Mar 162015

You might think that as I teach about using social media that I would want to interact with my students using Facebook, Twitter or YouTube, in order to give them feedback about their work. Nothing could be further from the truth, however, and the more that I teach about social media, the more I am reminded of the value of face-to-face discussions.

It’s become all too easy to suggest to learners on my modules that they can catch-up with the notes from each of the lecture sessions by reading the PDF documents that I post on my website. In a way this get me off a massive hook. I can assume that my teaching responsibilities have been exercised because I have sent out an email pointing learners in the direction of the notes.

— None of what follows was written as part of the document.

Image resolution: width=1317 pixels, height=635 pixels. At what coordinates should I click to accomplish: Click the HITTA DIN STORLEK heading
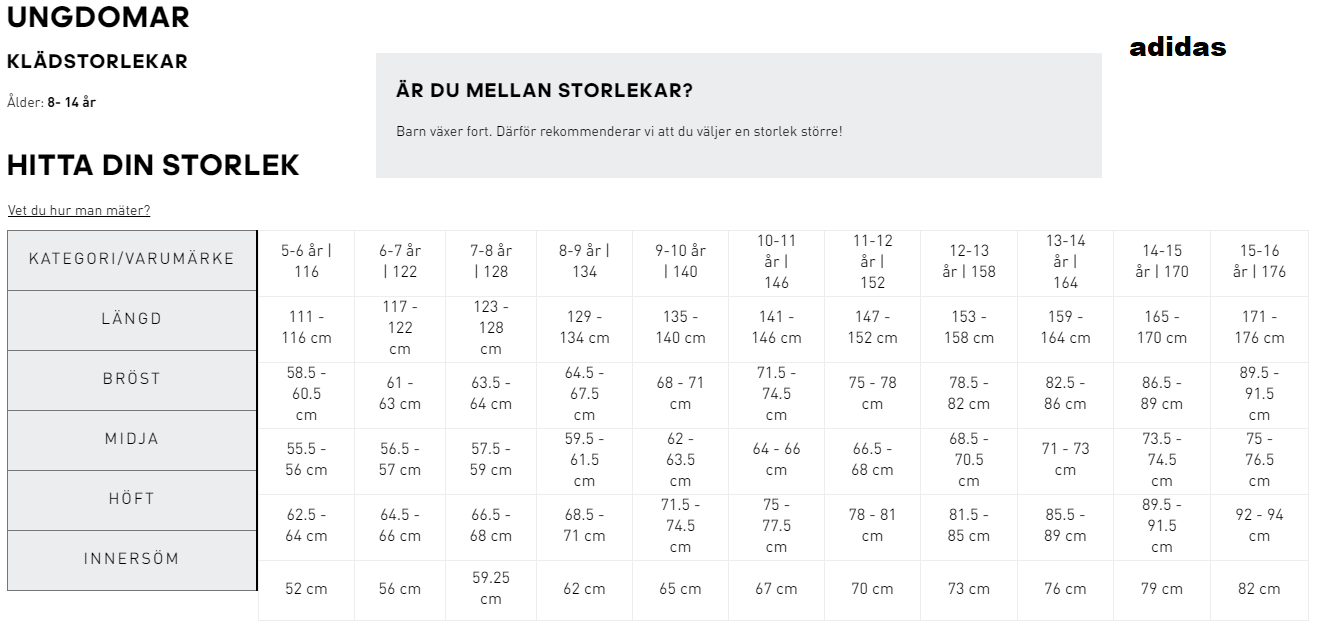coord(153,165)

Likewise I can safely assume that everything that is written in the notes is understandable and legible, and that any reasonable person – in my mind at least – would be able to figure them out.

But this isn’t really the case, and the more that I interact with learners on my modules, the more I have a growing sense that all of the digital forms of communication we have available to us are actually leading to lower levels of understanding.

When I sit with a learner, and we discuss the issues that have been covered in the lectures, or that crop-up in the reading, I can only really get a good sense of what is being understood by reading their face, looking at their eyes, and giving them time to think through the ideas that we are contemplating.

The stress of modern learning delivery is all focussed on delivery by technology and what’s being squashed is the one-on-one learning, in which a student sits with a tutor and they ask each other questions about the tasks or the issues to be discussed. I can’t do this very well with social media. Yes, it’s possible to give feedback using Skype or other visual and audio forms of social media, but this doesn’t get anywhere close to sitting and chatting.

One thing I would like to develop in my modules, then, are more sessions where we sit and chat with each other about the topics and the ideas we are covering. A café-style room would be ideal. Small tables that three of four learners can sit around and participate in discussions. I’d even suggest that we order tea or coffee every now and again, and really settle in to a vibrant discussion.

Those learners who are able to sit with me, I hope are well adjusted to the extended process of learning at university, rather than just being people who process information and regurgitate so-called knowledge.